Copy the generated artifacts to the VM.

gcloud compute scp vm_files/* ubuntu@my-mesh-vm:

Ssh onto the VM

gcloud compute ssh ubuntu@my-mesh-vm

And, on the VM, run the following commands (taken from here).

sudo mkdir -p /etc/certs
sudo cp ~/root-cert.pem /etc/certs/root-cert.pem
sudo  mkdir -p /var/run/secrets/tokens
sudo cp ~/istio-token /var/run/secrets/tokens/istio-token
curl -LO https://storage.googleapis.com/istio-release/releases/1.13.2/deb/istio-sidecar.deb
sudo dpkg -i istio-sidecar.deb
sudo cp ~/cluster.env /var/lib/istio/envoy/cluster.env
sudo cp ~/mesh.yaml /etc/istio/config/mesh
sudo sh -c 'cat $(eval echo ~$SUDO_USER)/hosts >> /etc/hosts'
sudo mkdir -p /etc/istio/proxy
sudo chown -R istio-proxy /etc/certs /var/run/secrets /var/lib/istio /etc/istio/config /etc/istio/proxy

Exercise 1

Watch the WorkloadEntry get created as a consequence of the VM registering with the mesh.

k get workloadentry -n ratings -w

On the VM:

sudo systemctl start istio

Notice the workload entry show up in the listing.
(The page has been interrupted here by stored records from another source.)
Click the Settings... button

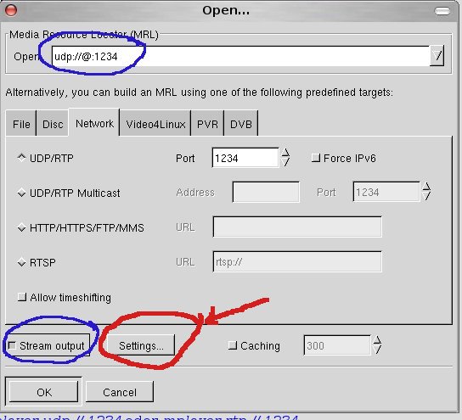141,345
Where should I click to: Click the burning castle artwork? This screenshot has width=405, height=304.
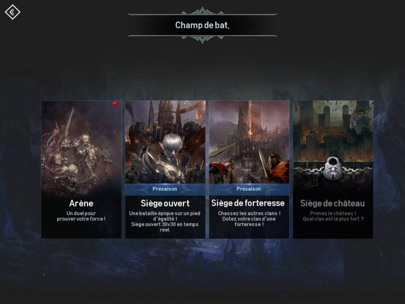coord(333,129)
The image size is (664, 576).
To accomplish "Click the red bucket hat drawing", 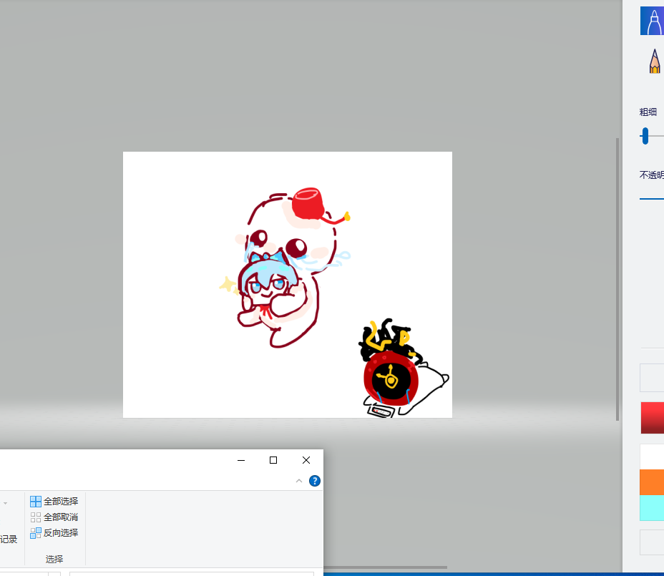I will pyautogui.click(x=308, y=203).
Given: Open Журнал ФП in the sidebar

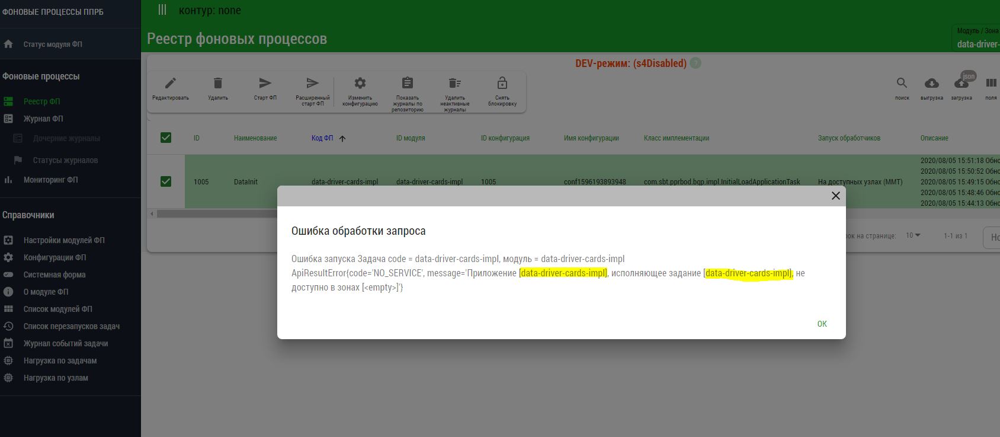Looking at the screenshot, I should pyautogui.click(x=43, y=119).
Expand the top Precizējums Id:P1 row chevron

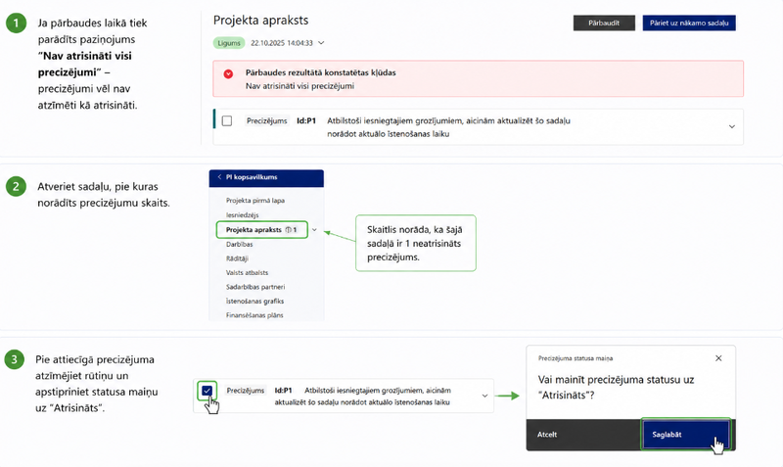coord(731,127)
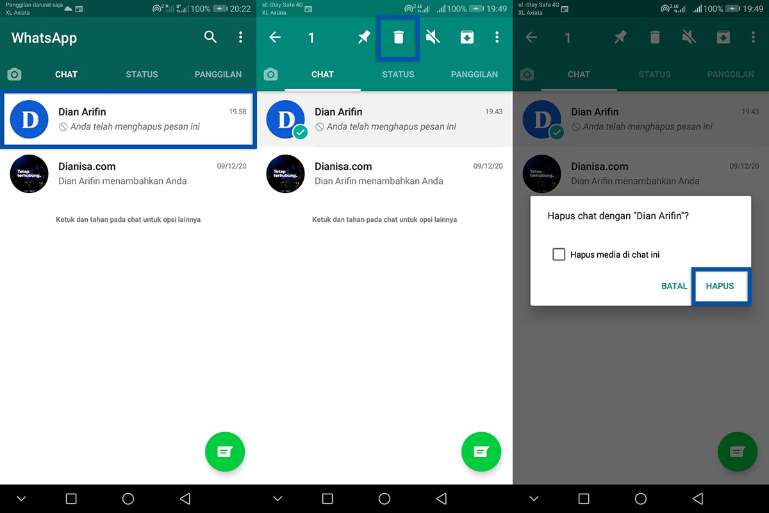Delete the selected chat via trash icon
Screen dimensions: 769x513
pyautogui.click(x=398, y=37)
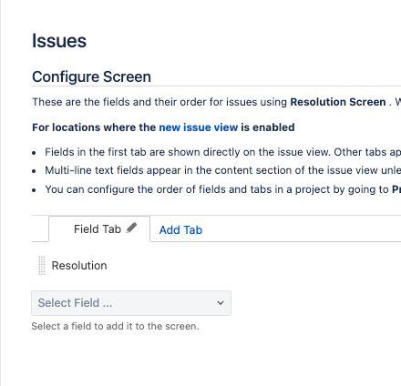Image resolution: width=401 pixels, height=386 pixels.
Task: Click helper text under Select Field dropdown
Action: (x=115, y=326)
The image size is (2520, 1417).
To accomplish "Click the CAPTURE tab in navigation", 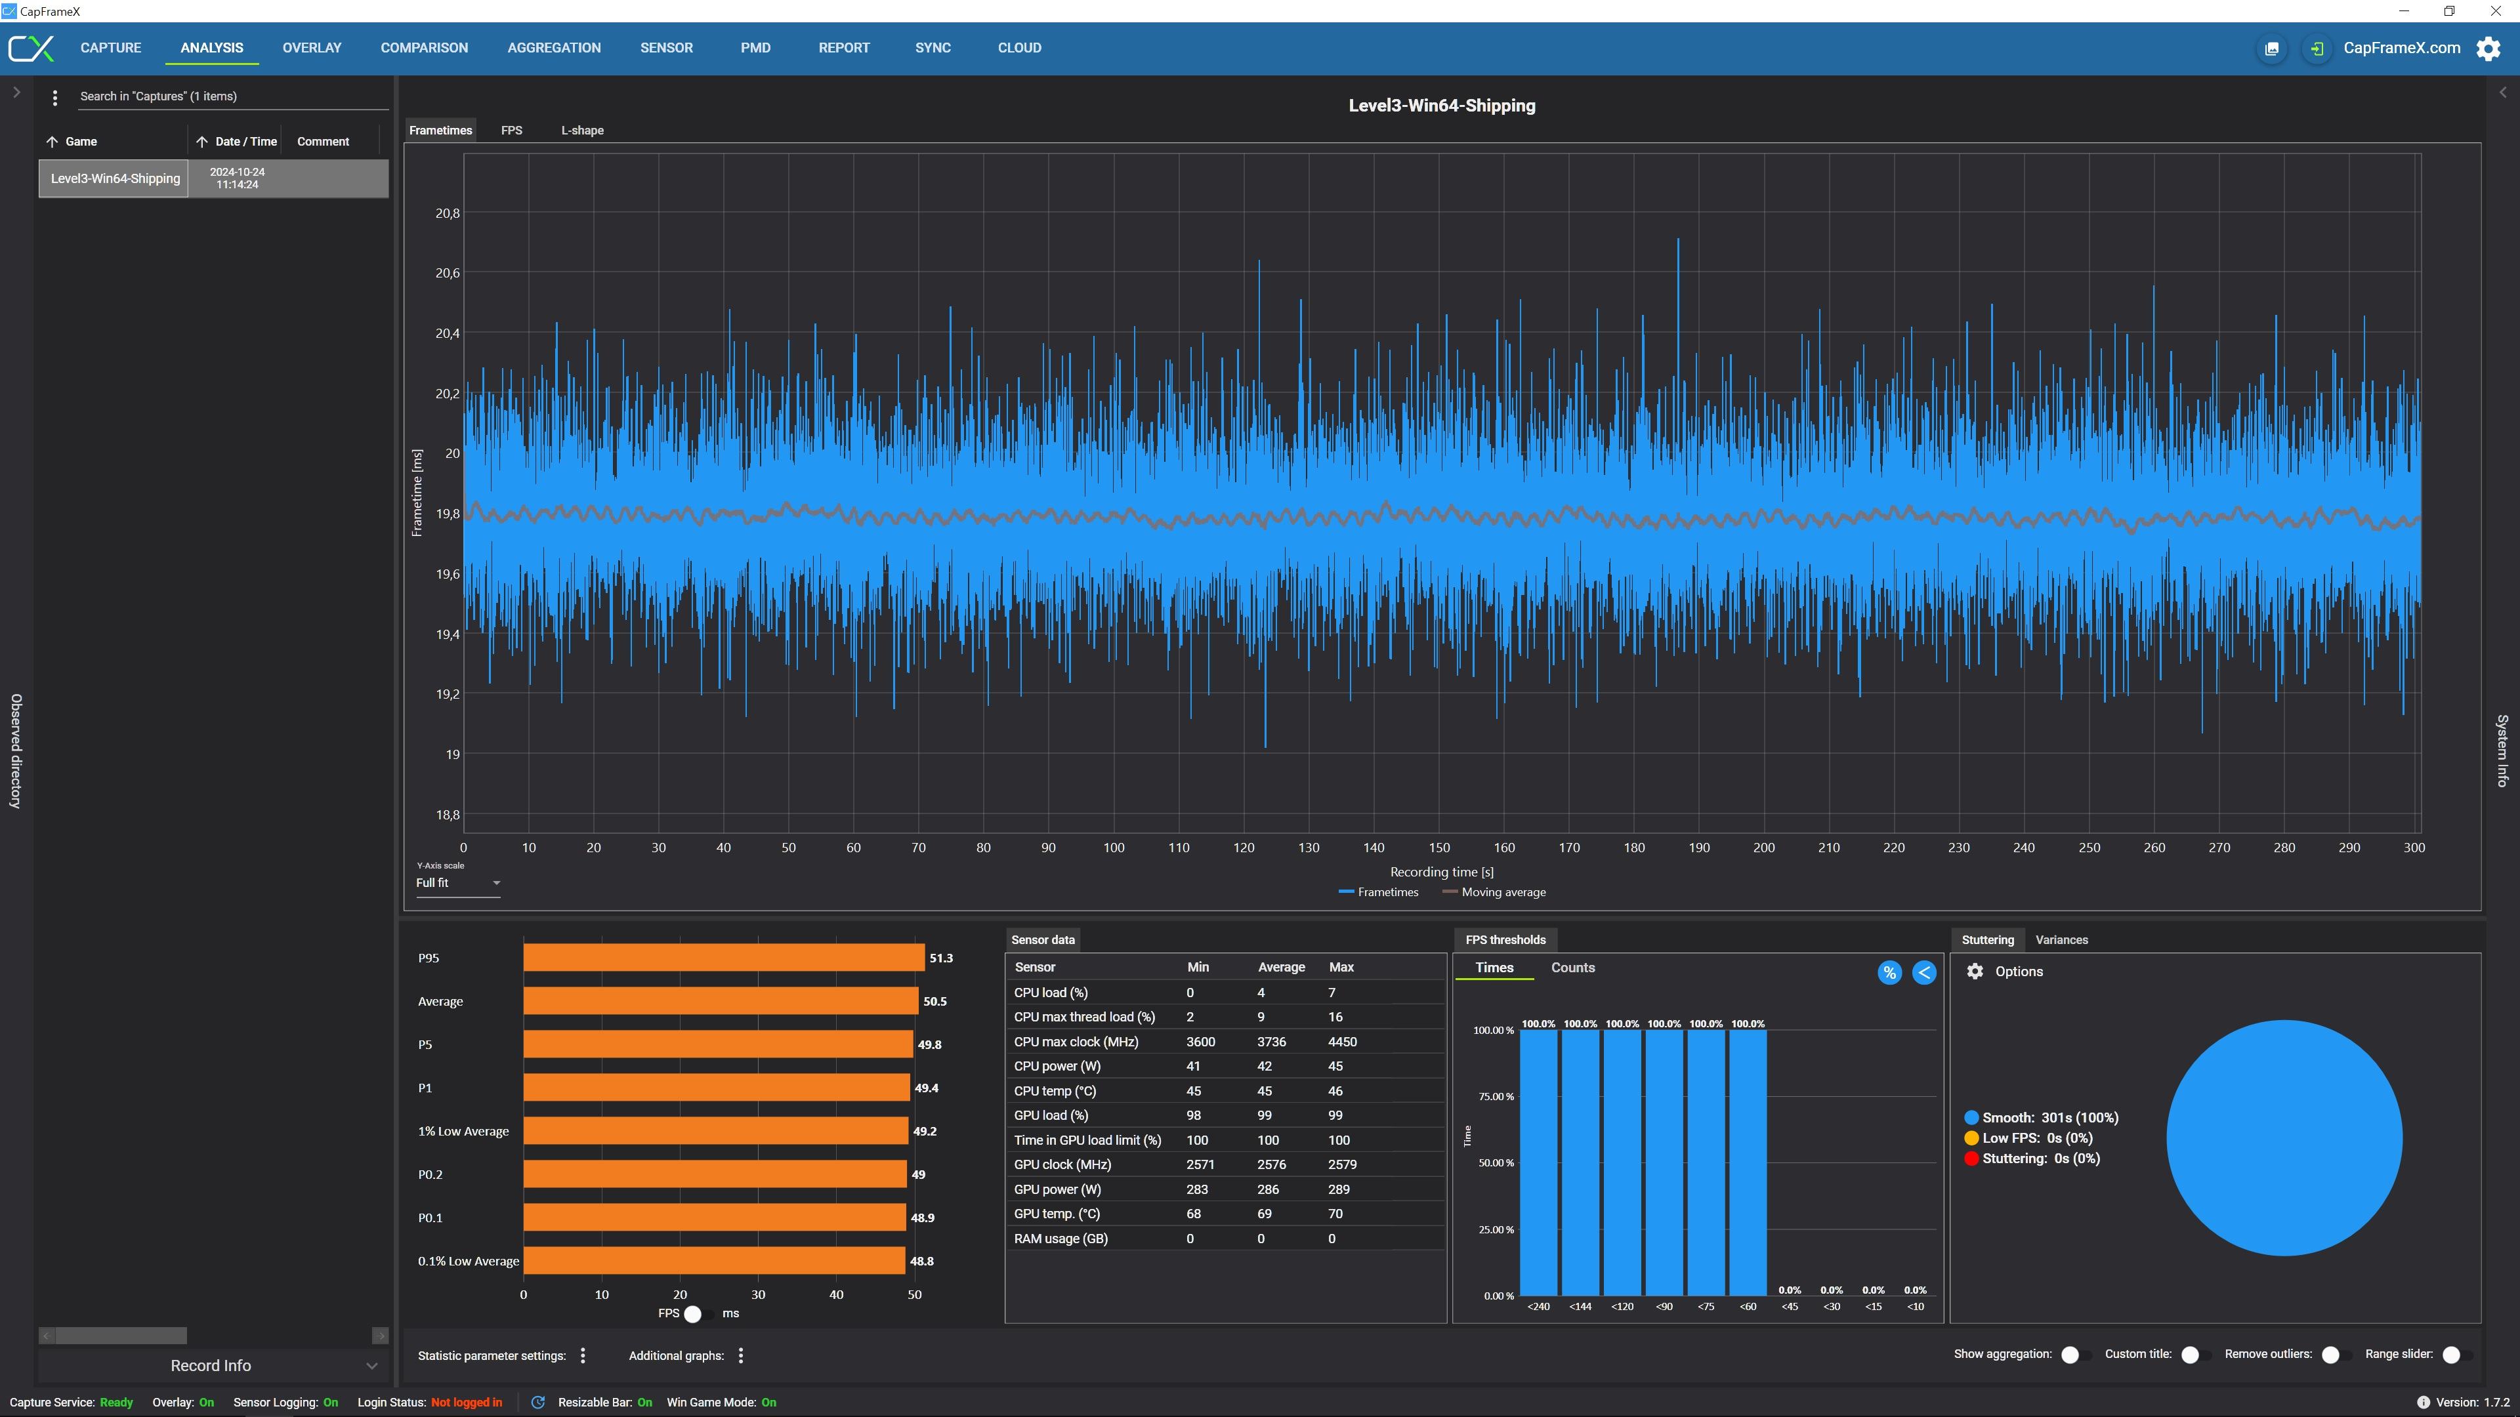I will pyautogui.click(x=109, y=47).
This can take up to a minute.

Exercise 2

Although the ratings service does not need to call back into the mesh, we can manually test communication from the VM into the mesh.

From the VM, run:

curl details.default.svc:9080/details/123

Exercise 3

Test communication from a pod to the ratings service running on the VM.

Create a ClusterIP service to front the application:

k apply -n ratings -f bookinfo/bookinfo-ratings-service.yaml

Create a temporary client pod in the default namespace

k run curlpod --image=radial/busyboxplus:curl -it --rm

From within the container, run the curl command:

curl ratings.ratings:9080/ratings/123

Finally, exit the container.

Put it all together

Expose BookInfo:

k apply -f bookinfo/bookinfo-gateway.yaml

Grab your load balancer public IP address:

GATEWAY_IP=$(kubectl get svc -n istio-system istio-ingressgateway -ojsonpath='{.status.loadBalancer.ingress[0].ip}')

Open a browser and visit the BookInfo product page (at /productpage). Verify that you can see ratings on the page.